Activity:
Would you output the entries below only from the line containing "BEST SELLING PRODUCTS (85, 1425)" through the line containing "You are a GUI agent. The screenshot is 203×2576.", exactly as they stand and with both ends included?

Collected data:
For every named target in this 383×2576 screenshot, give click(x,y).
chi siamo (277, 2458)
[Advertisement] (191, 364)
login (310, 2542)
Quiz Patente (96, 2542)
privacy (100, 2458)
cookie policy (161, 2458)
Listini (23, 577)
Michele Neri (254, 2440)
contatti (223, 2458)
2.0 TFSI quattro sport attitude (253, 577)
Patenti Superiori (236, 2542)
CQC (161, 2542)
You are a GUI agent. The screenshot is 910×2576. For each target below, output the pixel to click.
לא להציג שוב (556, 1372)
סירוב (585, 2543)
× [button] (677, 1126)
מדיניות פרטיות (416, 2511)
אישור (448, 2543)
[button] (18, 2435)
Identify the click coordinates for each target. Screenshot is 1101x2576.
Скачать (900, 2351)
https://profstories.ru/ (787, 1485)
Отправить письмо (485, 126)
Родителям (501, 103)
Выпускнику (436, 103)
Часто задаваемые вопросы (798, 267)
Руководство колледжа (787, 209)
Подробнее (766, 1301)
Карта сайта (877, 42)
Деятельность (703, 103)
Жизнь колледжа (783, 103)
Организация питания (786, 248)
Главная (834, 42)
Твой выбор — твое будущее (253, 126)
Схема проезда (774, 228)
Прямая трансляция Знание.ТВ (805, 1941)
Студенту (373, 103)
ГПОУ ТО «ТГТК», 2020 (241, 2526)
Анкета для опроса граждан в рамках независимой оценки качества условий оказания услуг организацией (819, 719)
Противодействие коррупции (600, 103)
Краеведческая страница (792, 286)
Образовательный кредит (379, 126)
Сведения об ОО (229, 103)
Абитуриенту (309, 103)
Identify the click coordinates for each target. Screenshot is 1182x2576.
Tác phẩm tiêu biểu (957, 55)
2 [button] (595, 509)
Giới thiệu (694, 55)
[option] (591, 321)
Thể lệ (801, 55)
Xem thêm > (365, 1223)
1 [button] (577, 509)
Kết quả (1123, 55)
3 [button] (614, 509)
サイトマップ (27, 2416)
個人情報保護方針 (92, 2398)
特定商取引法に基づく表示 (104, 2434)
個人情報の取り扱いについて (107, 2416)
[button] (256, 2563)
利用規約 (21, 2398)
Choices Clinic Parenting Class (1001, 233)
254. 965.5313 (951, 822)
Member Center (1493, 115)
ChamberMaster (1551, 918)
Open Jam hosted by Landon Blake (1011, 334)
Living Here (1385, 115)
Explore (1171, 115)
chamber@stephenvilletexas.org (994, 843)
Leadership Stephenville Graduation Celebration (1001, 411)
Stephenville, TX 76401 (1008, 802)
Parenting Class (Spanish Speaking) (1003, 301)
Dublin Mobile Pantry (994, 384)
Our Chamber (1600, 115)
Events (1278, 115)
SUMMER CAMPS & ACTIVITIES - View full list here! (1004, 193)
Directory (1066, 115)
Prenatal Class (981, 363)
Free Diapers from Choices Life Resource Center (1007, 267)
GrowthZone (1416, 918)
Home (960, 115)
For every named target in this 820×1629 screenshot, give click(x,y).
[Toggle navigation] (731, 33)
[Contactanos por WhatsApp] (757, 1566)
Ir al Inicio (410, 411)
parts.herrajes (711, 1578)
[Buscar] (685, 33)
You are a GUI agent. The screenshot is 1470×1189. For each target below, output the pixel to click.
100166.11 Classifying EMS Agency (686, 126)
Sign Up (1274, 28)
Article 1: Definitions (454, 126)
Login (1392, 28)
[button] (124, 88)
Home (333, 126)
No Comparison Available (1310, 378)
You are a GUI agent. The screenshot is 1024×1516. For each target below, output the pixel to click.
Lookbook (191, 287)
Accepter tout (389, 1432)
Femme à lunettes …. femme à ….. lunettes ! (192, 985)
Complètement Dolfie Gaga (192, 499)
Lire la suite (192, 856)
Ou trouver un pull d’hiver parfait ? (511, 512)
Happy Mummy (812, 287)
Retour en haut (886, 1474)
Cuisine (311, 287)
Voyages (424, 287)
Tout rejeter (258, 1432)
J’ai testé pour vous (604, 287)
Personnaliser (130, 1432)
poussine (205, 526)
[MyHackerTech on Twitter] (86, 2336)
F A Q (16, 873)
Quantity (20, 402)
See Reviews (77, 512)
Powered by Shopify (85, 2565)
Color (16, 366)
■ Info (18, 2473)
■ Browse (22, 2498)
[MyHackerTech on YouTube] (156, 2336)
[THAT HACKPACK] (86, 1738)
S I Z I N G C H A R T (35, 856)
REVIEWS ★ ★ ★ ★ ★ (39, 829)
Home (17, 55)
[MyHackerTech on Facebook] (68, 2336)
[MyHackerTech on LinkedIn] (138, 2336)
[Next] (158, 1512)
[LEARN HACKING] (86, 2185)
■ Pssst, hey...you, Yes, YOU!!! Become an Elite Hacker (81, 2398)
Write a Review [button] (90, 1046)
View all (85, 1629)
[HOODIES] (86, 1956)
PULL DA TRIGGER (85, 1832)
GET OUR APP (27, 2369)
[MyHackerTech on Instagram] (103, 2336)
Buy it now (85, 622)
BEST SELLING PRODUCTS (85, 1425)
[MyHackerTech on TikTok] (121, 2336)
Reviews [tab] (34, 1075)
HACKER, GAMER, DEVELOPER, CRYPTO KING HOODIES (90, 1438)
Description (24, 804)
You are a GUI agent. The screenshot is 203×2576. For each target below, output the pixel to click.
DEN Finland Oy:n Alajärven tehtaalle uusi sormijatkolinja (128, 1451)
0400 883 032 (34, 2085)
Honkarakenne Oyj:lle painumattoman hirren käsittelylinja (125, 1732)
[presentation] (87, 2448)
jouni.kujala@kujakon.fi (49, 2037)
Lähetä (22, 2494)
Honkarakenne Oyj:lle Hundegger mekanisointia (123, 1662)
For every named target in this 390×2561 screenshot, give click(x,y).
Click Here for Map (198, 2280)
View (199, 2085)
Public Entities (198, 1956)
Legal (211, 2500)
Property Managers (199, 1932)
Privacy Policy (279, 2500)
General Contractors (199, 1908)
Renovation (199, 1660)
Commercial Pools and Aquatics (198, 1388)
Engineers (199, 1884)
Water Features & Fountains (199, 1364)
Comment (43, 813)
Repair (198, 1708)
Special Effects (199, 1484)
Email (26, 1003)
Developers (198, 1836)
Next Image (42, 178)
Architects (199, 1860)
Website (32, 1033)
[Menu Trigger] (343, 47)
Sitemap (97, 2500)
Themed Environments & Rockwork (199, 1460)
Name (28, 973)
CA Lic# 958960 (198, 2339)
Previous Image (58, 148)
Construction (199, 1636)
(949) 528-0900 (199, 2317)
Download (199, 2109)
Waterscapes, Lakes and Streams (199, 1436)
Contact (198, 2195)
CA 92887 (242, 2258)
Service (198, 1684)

Output:
BEST SELLING PRODUCTS (85, 1425)
[MyHackerTech on TikTok] (121, 2336)
Reviews [tab] (34, 1075)
HACKER, GAMER, DEVELOPER, CRYPTO KING HOODIES (90, 1438)
Description (24, 804)
You are a GUI agent. The screenshot is 203×2576. For each target below, output the pixel to click.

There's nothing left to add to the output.